アイドル様は天然キラー
数年後──
NAKIは婚約発表会をした。
相手はもちろん、私。
今日は記者会見をするらしく、私を連れて会場へ向かう奈央樹くん。
「・・・ねぇ、本当に私も出なきゃいけないの?テレビに映りたくないんだけど・・・」
会場につき、準備をしている最中に奈央樹くんに問いかける。
スタッフさんに手直しされながら、私の方を向いた。
「だって、凛。1回配信に出てるじゃん。ここで変に顔出さなかったら別の人と婚約するの!?ってなるよ?」
「・・・それもそうだけど・・・」
「俺のファンにも認められてるんだから、胸張りなよ」
奈央樹くんの言葉に、納得してしまう。
数年前にNAKIが炎上した時、無理やり配信に顔を出されたことを思い出す。
その時の配信もアーカイブに乗ってるし、NAKIのファンの中じゃ有名になってしまっている。
今更隠したら、別れたの!?とかってなっちゃうもんね。
「・・・う〜・・・セリフ色々考えたのに飛びそう・・・」
「飛ばしてもいいよ。俺がフォローするし」
記者会見の時間が迫り、緊張のあまりに考えていたセリフを忘れそうになる。
奈央樹くんはNAKIとしてこういうの経験してるだろうけど、私は慣れてないんだよ。
「それではNAKIさん、凛さん。準備お願いします」
「ほら、凛。行くよ」
「う、うん・・・!」
スタッフさんに呼ばれ、会見場へと足を運ぶ。
会見場の中心で立ち止まり顔を上げると、そこにはかなりの人数のカメラマンと記者がいた。
「バイオレットフィス、NAKIの婚約発表との事ですが──」
色んなことを聞かれ、奈央樹くんが毅然とした様子で答え続ける。
私は緊張して何を喋ったのかは覚えていない。
だけど──最後、奈央樹くんが言った言葉だけは鮮明に覚えていた。
「凛とは、意識する前から一緒にいたいと思っていました。俺の伴侶になるのは、凛しかいません」
その言葉を胸に刻みながら、記者さんの指輪を見せてください!という言葉で左手を出す。
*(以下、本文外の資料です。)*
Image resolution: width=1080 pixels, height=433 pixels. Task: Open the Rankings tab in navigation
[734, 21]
奈央樹くんも隣で私の手と手をくっつけて指輪を見せる。
「俺は──凛と婚約できて幸せです」
そう言って、幸せそうに笑う奈央樹くん。
その表情を見て私も思わず笑ってしまう。
後日、婚約発表がテレビで流れるとTwitterでNAKIの幸せそうな表情をしている画像が拡散されていた。
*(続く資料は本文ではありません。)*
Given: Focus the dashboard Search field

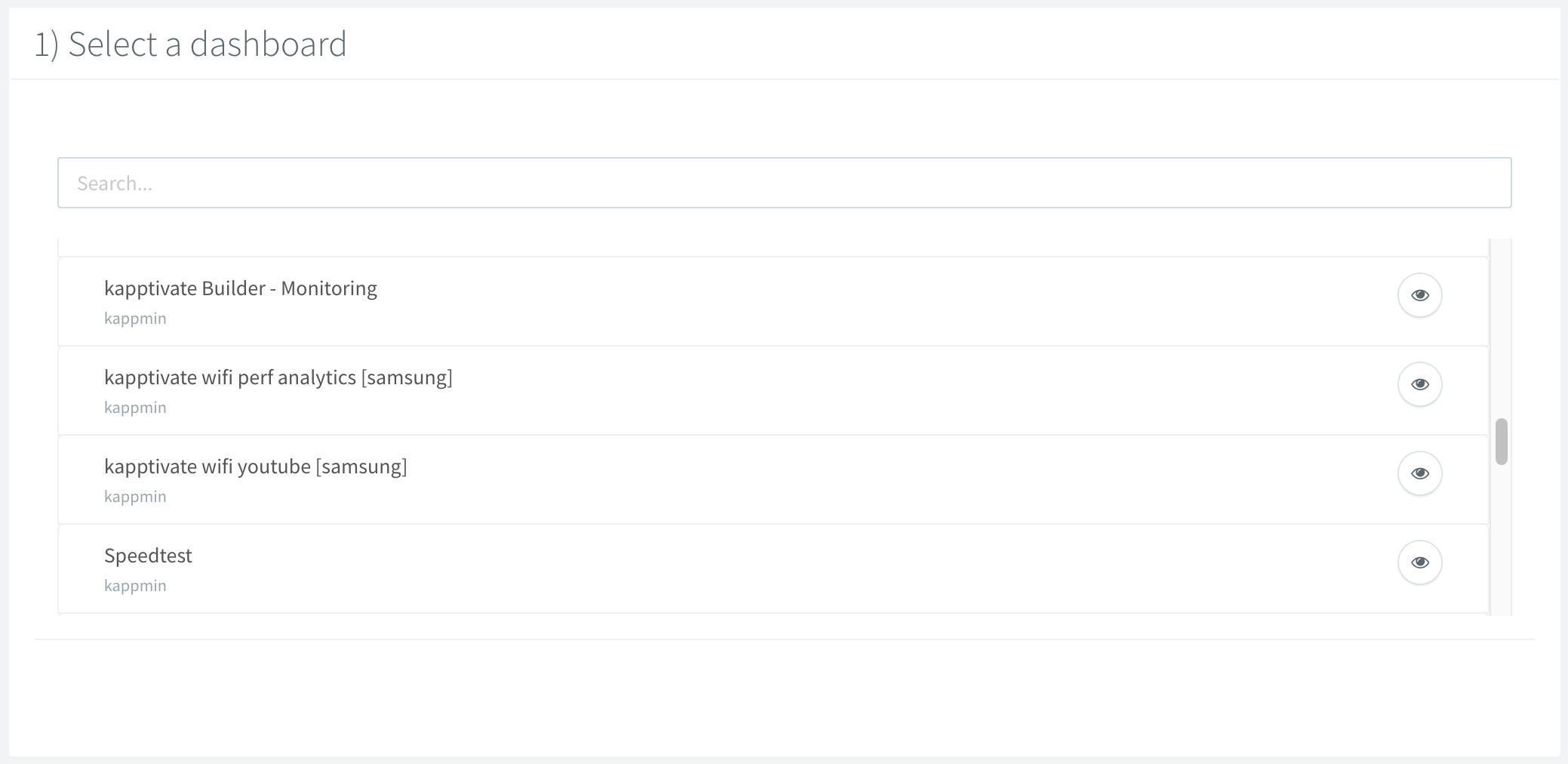Looking at the screenshot, I should click(784, 183).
“NAKIのそんな表情を出せるのは凛ちゃんだけ!!”
“一生永遠に爆発してて欲しいカップル”
“NAKIを幸せにできるのは凛だけ!頼んだよ!”
“こんな表情のNAKI見た事ない”
“この人が引き出した顔だと思うと素直に祝福できる”
「ねぇ、奈央樹くん。これ見て。皆奈央樹くんの幸せそうな顔見てツイートしてるよ」
そんなツイートだらけなTwitterを隣にいる奈央樹くんに見せる。
「うわ・・・俺顔ゆるゆるじゃん」
「それだけ幸せってことでしょ?私としては嬉しい限りだよ」
奈央樹くんに寄りかかりながら上目遣いで奈央樹くんのことをみつめる。
「・・・そうだね」
そんな私に、奈央樹くんも体をもたれかけてくる。
次々に拡散されていく私と奈央樹くんの写真を見つめながら左の薬指に光る指輪を見たあと、微笑みあって寄り添った。